Readercon 21 was pretty cool. I went to a lot more readings this year, which made it much more interesting. I even went to a panel about carnivorous plants. Hopefully they will make it into a story of mine soon!
The most interesting panel I went to was about ebooks. Cecilia Tan of Circlet Press was the speaker. She was very energetic and knowledgeable about the printed and ebook formats. The impression she gave me, which confirms what I think, was that while ebooks are on the rise, they will not be a replacement for the traditional printed book any time soon. This is not surprising since many people still like the feel of the printed book; you can go into a used book store and pick up an old favorite (something you will not likely ever be able to do with an ebook).
I discovered that many writers seem to dislike the Amazon agreement. Perhaps loathe would be a better word to use. Then there is uploading and formatting that they didn't like. They were more excited, but hardly as excited as I would have thought, about the epub format. There are several gotcha's when trying to use epub. That sounds like good fodder for another blog entry.
I love ebooks; So much so I have stopped buying printed books for a couple reasons. The main reason is that I like having my bookcase in a portable format. I want to be able to study a C++ programming reference book at home, make notes in it, and then bring it to work with me the next day. I also want to be able to bring in my physics book and my AI book. What I don't want is to have to bring a backpack laden with all these books. Hey, I'm not a school boy anymore. I am also tired of moving all my reference books when I move to a new apartment.

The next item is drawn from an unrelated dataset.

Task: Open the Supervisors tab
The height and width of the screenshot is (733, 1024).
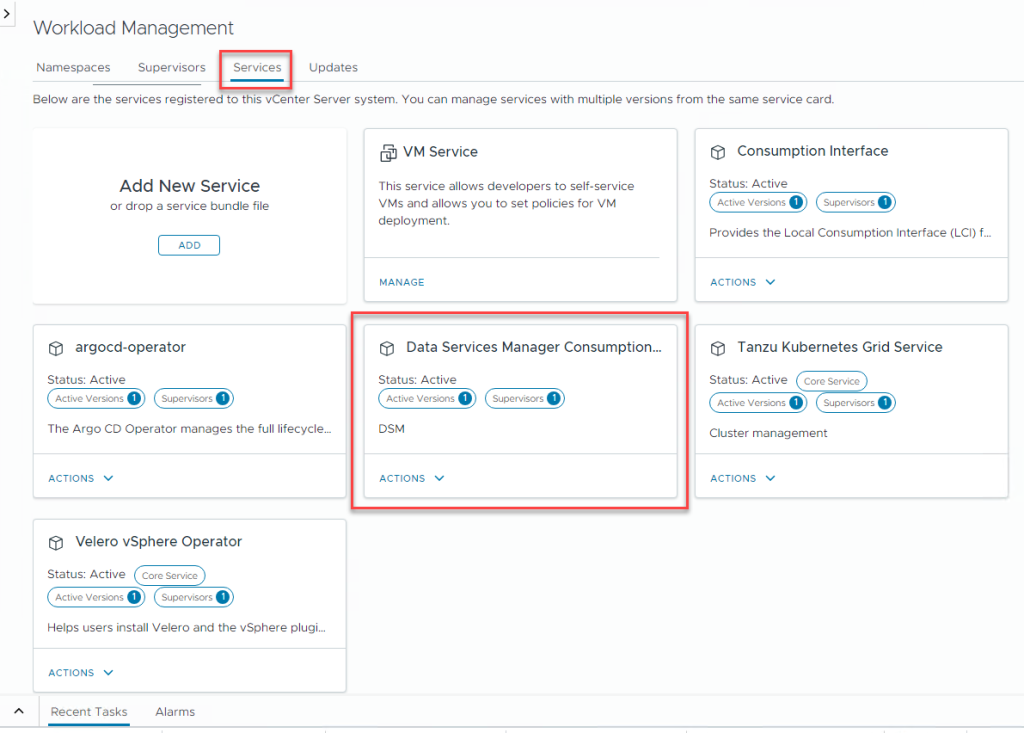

Now, let me balance that with why I don't like ebooks. Cost. They are too expensive compared to the printed format. The price is better these days, most notably for technical books. You can usually save between $5 - $10, plus what you save on shipping. Not to mention the time you wait for the book to arrive. If you are like me, you don't like waiting for anything. I like retail stores because I can shop, compare, decide and walk out of the store with my new purchase, all at the same time. There's no wait and no fuss. With an ebook, it is much the same. I can shop, compare, decide and have the book delivered to my reader in seconds.
The predominant ereader at Readercon was by far the iPad. In fact, it was the ONLY reader I saw people carrying around. Even when people were just hanging out, I saw books, laptops and iPads. I wasn't able to ask how much they use the device for reading vs other stuff, like note taking while in the panels.
So what's it going to take to make ebooks more mainstream? I think a shift to a common ebook file format. Like what mp3 did for the music industry. The same magic needs to happen to ebooks. Since its introduction, the iPad has forced changes to the ebook business. It has changed the price model for ebooks and has driven the prices of the Kindle down. Perhaps epub is the next mp3. Perhaps it's something Adobe is offering. Where ever it comes from, if we have a common format, we will all win in the end.
All in all, I think ebooks have their place, and I also think printed books also have there place. My hope is that more books become available in ebook format so my ebook shelf can continue growing.